--- EXERCISE DATA ---

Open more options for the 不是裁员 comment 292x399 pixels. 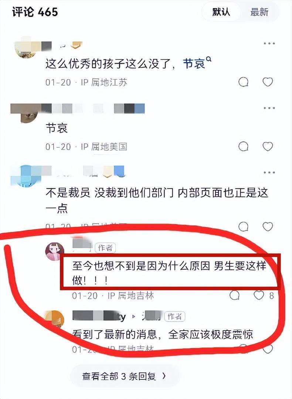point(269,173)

---
--- EXERCISE DATA ---

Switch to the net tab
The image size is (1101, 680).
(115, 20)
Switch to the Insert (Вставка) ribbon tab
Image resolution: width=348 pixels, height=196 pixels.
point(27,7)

---

REQUIREMENTS
Format the lines between the one holding "Switch to the net tab" and the one holding "point(27,7)", both included, as a JSON list of strings with one string per line and blank lines omitted.

THE SOLUTION
[
  "Switch to the net tab",
  "The image size is (1101, 680).",
  "(115, 20)",
  "Switch to the Insert (Вставка) ribbon tab",
  "Image resolution: width=348 pixels, height=196 pixels.",
  "point(27,7)"
]